Quinta-feira, 24 de abril de 2025
Por Redação do Jornal O Sul | 3 de setembro de 2022
Por que uma companhia aérea pagaria o piloto e a tripulação, encheria o tanque de um avião comercial de combustível e decolaria sem transportar carga ou passageiros suficientes para justificar o gasto? Isso realmente acontece?
Sim, todos os meses na Europa decolam dezenas de aviões que estão basicamente vazios ou com menos de 10% da sua capacidade — e que são conhecidos como “voos fantasmas”.
Há anos, o fenômeno — que não ocorre na América Latina ou no Caribe — é uma realidade, mas com a chegada da pandemia de covid e as restrições às viagens, o problema se tornou mais premente.
Muitos aeroportos exigem que as companhias aéreas realizem pelo menos 80% dos voos programados para manter seus direitos de pouso e decolagem em determinados horários (slots). Isso deixa as empresas com uma margem de cancelamento de 20%.
Se suas operações não atenderem a esses percentuais, elas são obrigadas a operar aviões vazios para manter seus slots ou, no ano seguinte, correm o risco de perder os melhores horários comerciais.
Decolar de Londres às 6h da manhã não é o mesmo que decolar às 8h ou 9h. Tampouco é igual pousar em Madri às 17h e à 1h da manhã, quando o metrô já fechou e as conexões de transporte com o centro da cidade são mais complicadas. O preço também não é o mesmo.
É por isso que, nos aeroportos mais congestionados, e para organizar todo o tráfego aéreo, a Comissão Europeia e a Administração Federal de Aviação (FAA, na sigla em inglês) dos Estados Unidos aplicam a regra “use [o slot] ou perca”.
“Os voos fantasmas são definidos como aqueles operados voluntariamente pelas companhias aéreas exclusivamente para preservar os direitos históricos sobre seus slots”, explica o Conselho Internacional de Aeroportos (ACI, na sigla em inglês).
A entidade, que representa os interesses dos aeroportos perante os governos, acrescenta que “os voos fantasmas não são colocados à venda, não transportam passageiros e não geram receitas para as companhias aéreas”.
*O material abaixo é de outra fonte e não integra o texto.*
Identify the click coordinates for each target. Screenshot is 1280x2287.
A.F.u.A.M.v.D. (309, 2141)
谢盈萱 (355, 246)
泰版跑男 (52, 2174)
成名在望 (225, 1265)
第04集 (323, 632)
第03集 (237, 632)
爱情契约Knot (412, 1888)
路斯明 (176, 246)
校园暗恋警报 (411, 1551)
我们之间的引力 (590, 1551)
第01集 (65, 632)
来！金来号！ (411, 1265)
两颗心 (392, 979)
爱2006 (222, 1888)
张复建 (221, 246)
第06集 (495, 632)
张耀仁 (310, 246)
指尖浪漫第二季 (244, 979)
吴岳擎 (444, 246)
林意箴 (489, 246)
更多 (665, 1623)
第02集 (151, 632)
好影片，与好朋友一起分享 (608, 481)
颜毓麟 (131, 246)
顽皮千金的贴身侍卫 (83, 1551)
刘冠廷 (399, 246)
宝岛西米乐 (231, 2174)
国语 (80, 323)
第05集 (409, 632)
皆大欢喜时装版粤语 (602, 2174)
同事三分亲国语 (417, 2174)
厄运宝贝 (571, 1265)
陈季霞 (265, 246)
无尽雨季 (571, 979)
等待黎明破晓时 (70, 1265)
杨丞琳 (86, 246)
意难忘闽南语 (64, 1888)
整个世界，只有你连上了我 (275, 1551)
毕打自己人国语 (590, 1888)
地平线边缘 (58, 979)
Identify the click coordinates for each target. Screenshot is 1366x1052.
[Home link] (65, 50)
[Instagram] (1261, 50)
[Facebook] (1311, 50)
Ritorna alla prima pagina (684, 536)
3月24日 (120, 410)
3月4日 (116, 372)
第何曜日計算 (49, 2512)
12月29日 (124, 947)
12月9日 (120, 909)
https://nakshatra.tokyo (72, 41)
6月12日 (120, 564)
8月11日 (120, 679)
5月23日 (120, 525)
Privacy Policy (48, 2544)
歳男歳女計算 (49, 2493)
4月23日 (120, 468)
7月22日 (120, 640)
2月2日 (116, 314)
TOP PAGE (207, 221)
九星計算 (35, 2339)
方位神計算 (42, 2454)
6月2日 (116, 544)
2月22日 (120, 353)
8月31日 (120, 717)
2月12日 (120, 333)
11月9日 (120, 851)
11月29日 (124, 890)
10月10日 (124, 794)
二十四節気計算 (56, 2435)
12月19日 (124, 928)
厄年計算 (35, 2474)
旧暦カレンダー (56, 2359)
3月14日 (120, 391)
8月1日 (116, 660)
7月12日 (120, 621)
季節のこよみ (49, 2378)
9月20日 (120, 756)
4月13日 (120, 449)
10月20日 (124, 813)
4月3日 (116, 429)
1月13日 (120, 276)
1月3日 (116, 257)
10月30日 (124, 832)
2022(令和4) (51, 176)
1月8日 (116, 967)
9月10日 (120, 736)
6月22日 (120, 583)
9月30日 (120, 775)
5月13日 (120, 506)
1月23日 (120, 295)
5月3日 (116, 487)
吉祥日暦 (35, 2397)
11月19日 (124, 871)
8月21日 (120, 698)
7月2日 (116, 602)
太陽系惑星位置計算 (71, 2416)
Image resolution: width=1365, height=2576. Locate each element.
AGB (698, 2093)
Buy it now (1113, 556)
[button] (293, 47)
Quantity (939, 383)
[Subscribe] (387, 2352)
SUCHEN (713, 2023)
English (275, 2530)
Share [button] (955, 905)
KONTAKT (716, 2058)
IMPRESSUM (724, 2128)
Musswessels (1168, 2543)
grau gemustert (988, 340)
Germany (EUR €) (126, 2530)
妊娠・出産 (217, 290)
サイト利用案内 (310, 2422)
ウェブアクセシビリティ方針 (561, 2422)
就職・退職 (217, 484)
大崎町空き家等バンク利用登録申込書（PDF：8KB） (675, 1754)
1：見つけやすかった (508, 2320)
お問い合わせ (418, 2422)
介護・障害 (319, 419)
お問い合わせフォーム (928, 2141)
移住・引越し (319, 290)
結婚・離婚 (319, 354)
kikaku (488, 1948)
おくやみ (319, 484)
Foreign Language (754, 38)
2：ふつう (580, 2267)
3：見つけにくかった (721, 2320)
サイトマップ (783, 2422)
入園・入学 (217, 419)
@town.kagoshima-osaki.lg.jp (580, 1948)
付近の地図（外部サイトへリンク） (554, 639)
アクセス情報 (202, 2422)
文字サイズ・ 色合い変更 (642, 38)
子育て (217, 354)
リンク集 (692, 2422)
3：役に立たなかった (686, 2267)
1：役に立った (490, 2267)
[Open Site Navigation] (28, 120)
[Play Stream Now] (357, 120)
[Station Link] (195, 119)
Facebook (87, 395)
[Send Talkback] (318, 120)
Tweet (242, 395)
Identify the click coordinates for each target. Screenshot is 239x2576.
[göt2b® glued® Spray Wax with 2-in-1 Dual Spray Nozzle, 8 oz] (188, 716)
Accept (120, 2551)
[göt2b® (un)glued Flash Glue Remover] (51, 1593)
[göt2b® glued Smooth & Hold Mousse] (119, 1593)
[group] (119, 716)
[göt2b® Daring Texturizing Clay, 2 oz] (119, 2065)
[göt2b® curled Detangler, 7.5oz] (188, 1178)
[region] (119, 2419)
A situação na América Latina e no Caribe é diferente. Deve-se ter em mente que o sistema de slots está em vigor nos aeroportos com capacidade no limite. “Obviamente há aeroportos congestionados em alguns países como Brasil ou México e em determinados horários no Peru e na Colômbia, mas na região isso não está acontecendo porque a capacidade dos aeroportos não chegou a um ponto em que precisem de restrições”, diz Diego R. González, presidente da Associação Mundial de Advogados de Aeroportos..
É que, embora após a pandemia o volume de passageiros esteja se recuperando, o número de movimentos de aeronaves não é tão representativo a ponto de obrigar os aeroportos a tomar medidas.
Críticas
Muitos acreditam que os voos fantasmas não beneficiam ninguém — e que é uma prática desnecessária e perdulária.
Outros creem que a distribuição coordenada de slots nos aeroportos que estão em sua capacidade máxima possível, garante a concorrência entre as companhias aéreas e beneficia os consumidores.
“São voos que, a priori, não fazem sentido econômico e muito menos ambiental. Se queima muita querosene, o que tem um claro impacto nas mudanças climáticas”, diz González.
A chave está justamente no aspecto comercial.
“Os slots são aqueles horários ou turnos atribuídos. Se não os utilizam, são penalizadas. No ano seguinte, a autoridade aeroportuária cede para outra empresa, e para as companhias aéreas, é uma forma de perder mercado”, diz González.
Para o advogado, há uma disputa entre as companhias aéreas tradicionais e as recém-chegadas ao mercado, o que incentiva as transportadoras a se esforçarem ao máximo para cumprir com o regulamento, mesmo que seja voando vazias.
“As companhias aéreas que dominam o mercado fazem isso porque têm os melhores horários, que são os mais caros. São as rotas que chegam aos aeroportos no horário central em termos de conveniência”, explica.
Dano ambiental
A todo este frágil equilíbrio da indústria de aviação se somam os danos ambientais.
A aviação é responsável por cerca de 2% das emissões globais de CO2, mas o setor como um todo responde por cerca de 3,5% do aquecimento global devido à atividade humana.
Desde 2000, as emissões aumentaram cerca de 50%, e a expectativa é de que a indústria cresça mais de 4% a cada ano nas próximas duas décadas, segundo a Agência Internacional de Energia (AIE).
O dano ambiental dos “voos fantasmas na Europa”, segundo o Greenpeace, é “equivalente às emissões anuais de mais de 1,4 milhão de carros”.